After last week’s march in London [1], I stayed closer to home this time around. The situation in Gaza is beyond imagination. I hope these protests grow and grow, week by week, until we can no longer be ignored.
The strength of feeling in Britain for an immediate ceasefire, revealed both in polling and the sheer numbers taking to the streets, is entirely out of step with the political and media establishment, who are tacitly or, in some cases, explicitly in favour of genocide.
At today’s march, we were reminded of the Home Secretary’s assorted extremist statements about protesters; the sheer numbers of police on display backed up her awful words.

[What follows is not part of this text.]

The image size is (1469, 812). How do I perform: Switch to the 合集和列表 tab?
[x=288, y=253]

Protest is not (quite) illegal yet, and it gave me a lot of hope in a desperate time to see so many people out on the march, from all backgrounds and walks of life.

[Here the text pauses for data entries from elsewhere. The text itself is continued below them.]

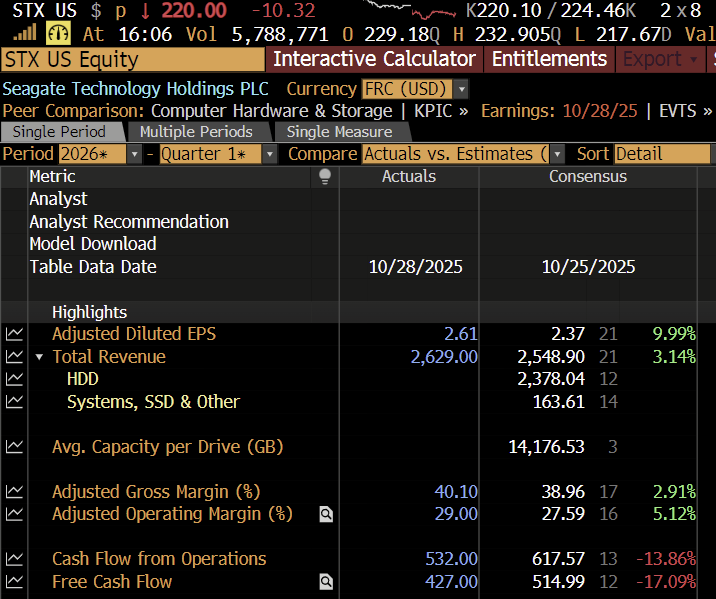This screenshot has width=716, height=599.
Task: Collapse the Total Revenue row breakdown
Action: coord(39,357)
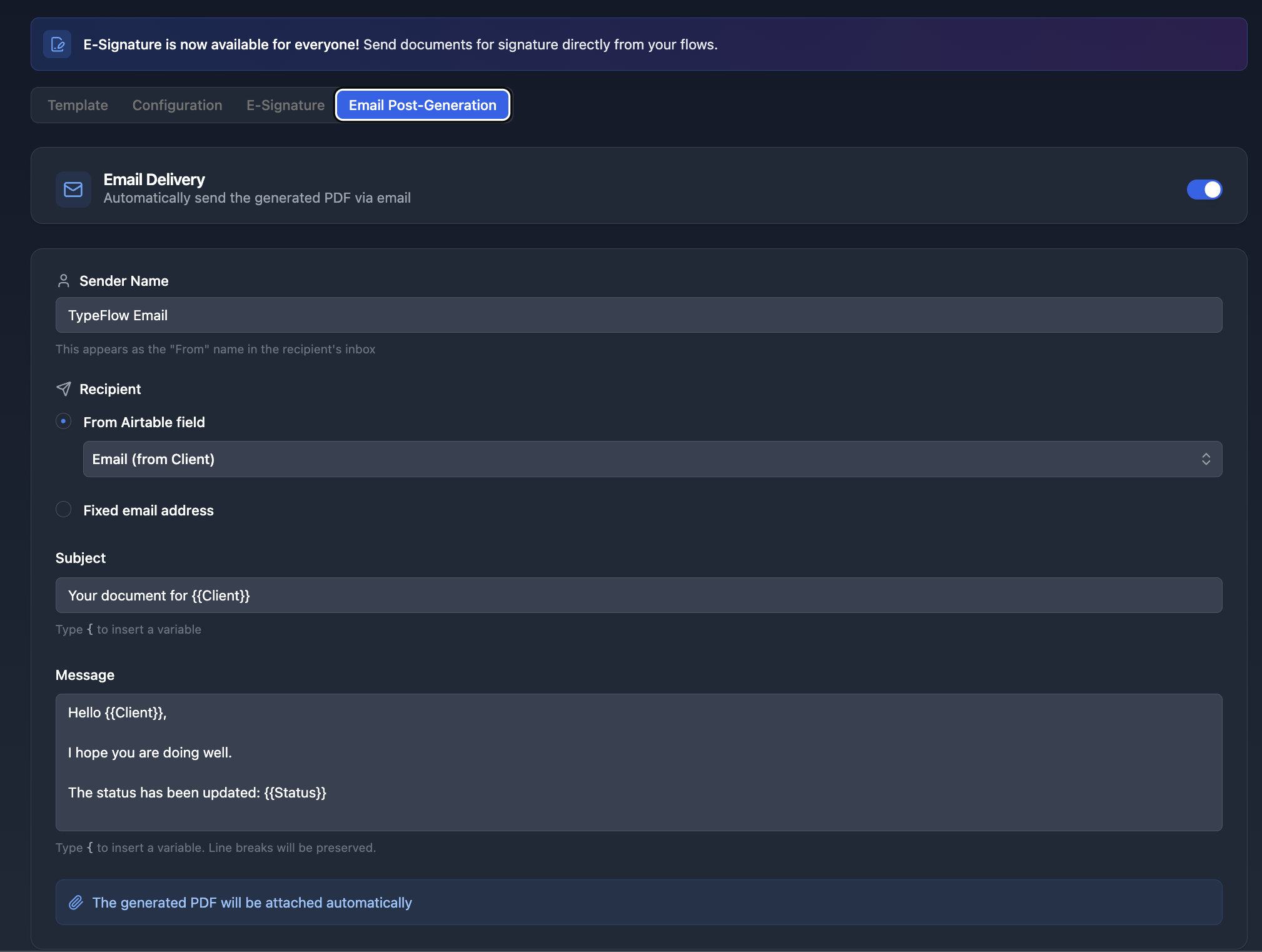The width and height of the screenshot is (1262, 952).
Task: Click the E-Signature announcement banner text
Action: (x=400, y=44)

There were huge numbers of children, also – which the organisers encouraged to lead the march, an excellent idea that should happen more often.
The anger here was palpable, especially for Labour, whose local group were, obviously, absent. They are a serious party of government now, led by a human rights lawyer who doesn’t believe in human rights.
Starmer, indeed, attracted a great deal of the opprobrium on display here.
There were lots of excellent groups, some of which have sprung up in the past few weeks, and some who have been around a while longer.
Shout out to Parents for Palestine, with their excellent bubbles, and to Acorn, the renter’s union, Sussex students, The Green Party, Extinction Rebellion, Stop the War, and many others for their support and their solidarity.
The march started at Palmeira Square [2], and made its way along Western Road then down West Street to the seafront, before heading back west for speeches and tea by the Peace Statue.
Note to drivers caught up by a protest: switch your engines off, you’re not going anywhere, and there are a lot of owners of young lungs walking past trying to build a better future.



















[1] The press and the met estimated it at 100,000; organisers and peace campaigners now put the figure closer to half a million, making it the biggest protest since the Iraq War.
[2] Pointedly, across the road from our starting point was a person-free counter-demonstration: balloons and photos, each one representing an Israeli child taken hostage by Hamas. The Hamas attack was horrific; and all civilian deaths are beyond the pale. That I even feel that this needs saying says something and the debate right now.